> [PROBLEM]: Output each record exactly as given. Leave out every picture.

> [SUPPLIED DATA]:
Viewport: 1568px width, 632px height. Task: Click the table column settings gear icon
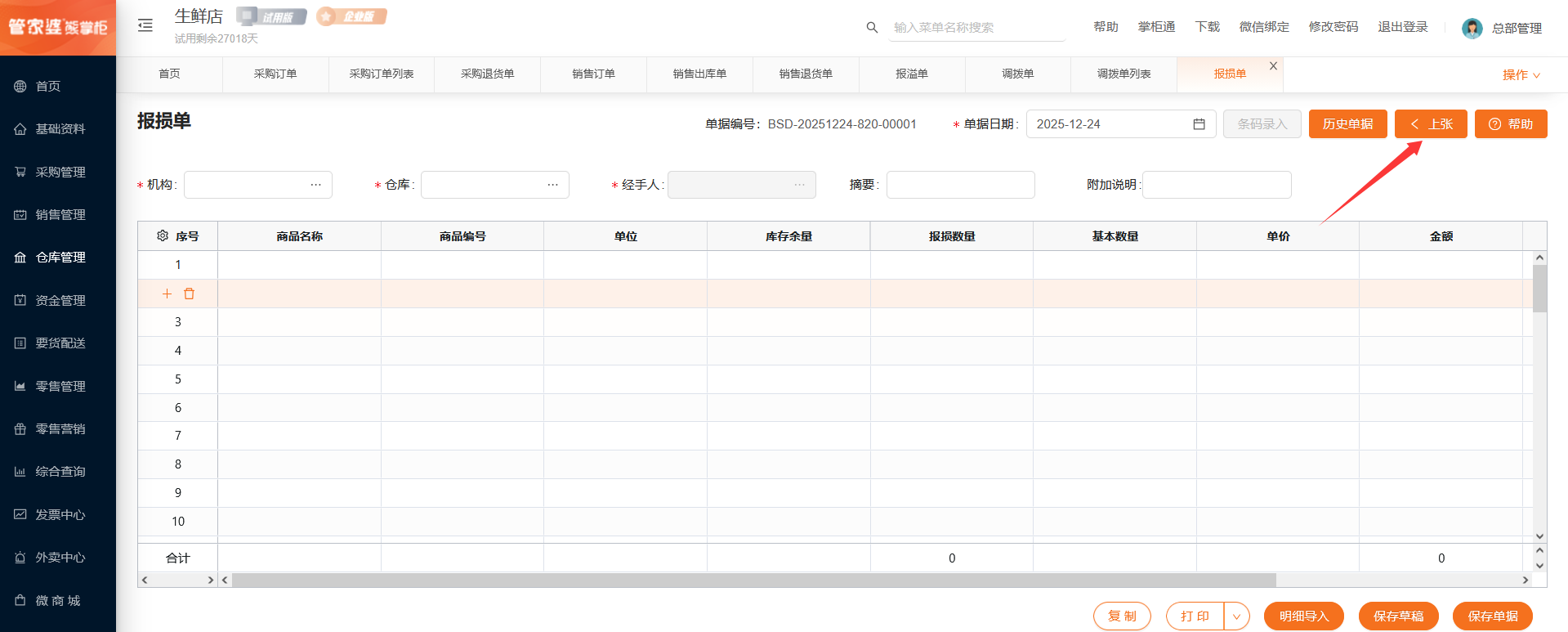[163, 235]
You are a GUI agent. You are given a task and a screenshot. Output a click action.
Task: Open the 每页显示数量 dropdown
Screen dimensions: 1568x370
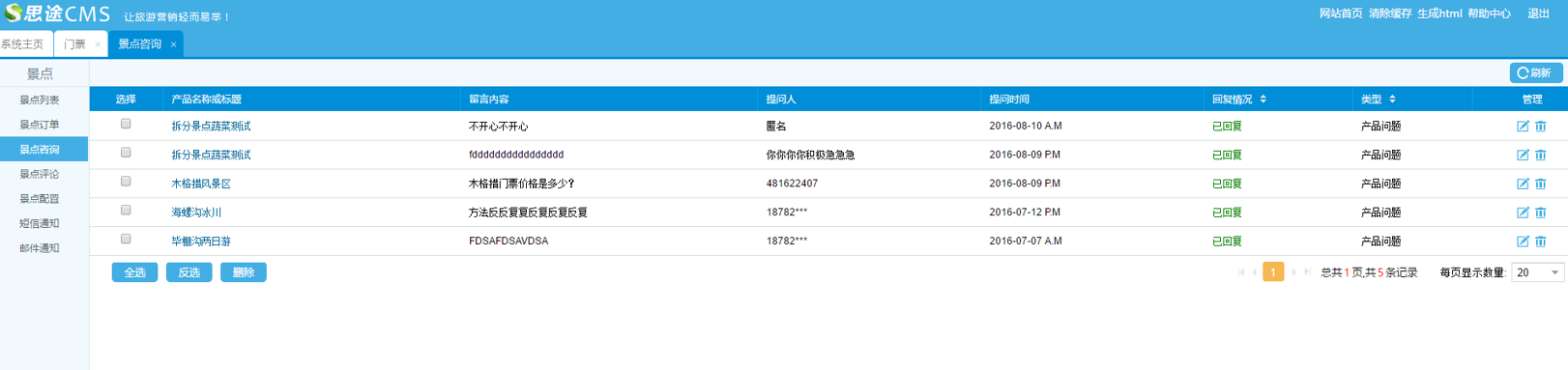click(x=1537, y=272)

> [YOUR RESPONSE]:
Viewport: 1568px width, 632px height. Task: Click the table column settings gear icon
[163, 235]
You are a GUI agent. You are given a task and a screenshot. Output a click action.
Task: Open the 每页显示数量 dropdown
Screen dimensions: 1568x370
click(x=1537, y=272)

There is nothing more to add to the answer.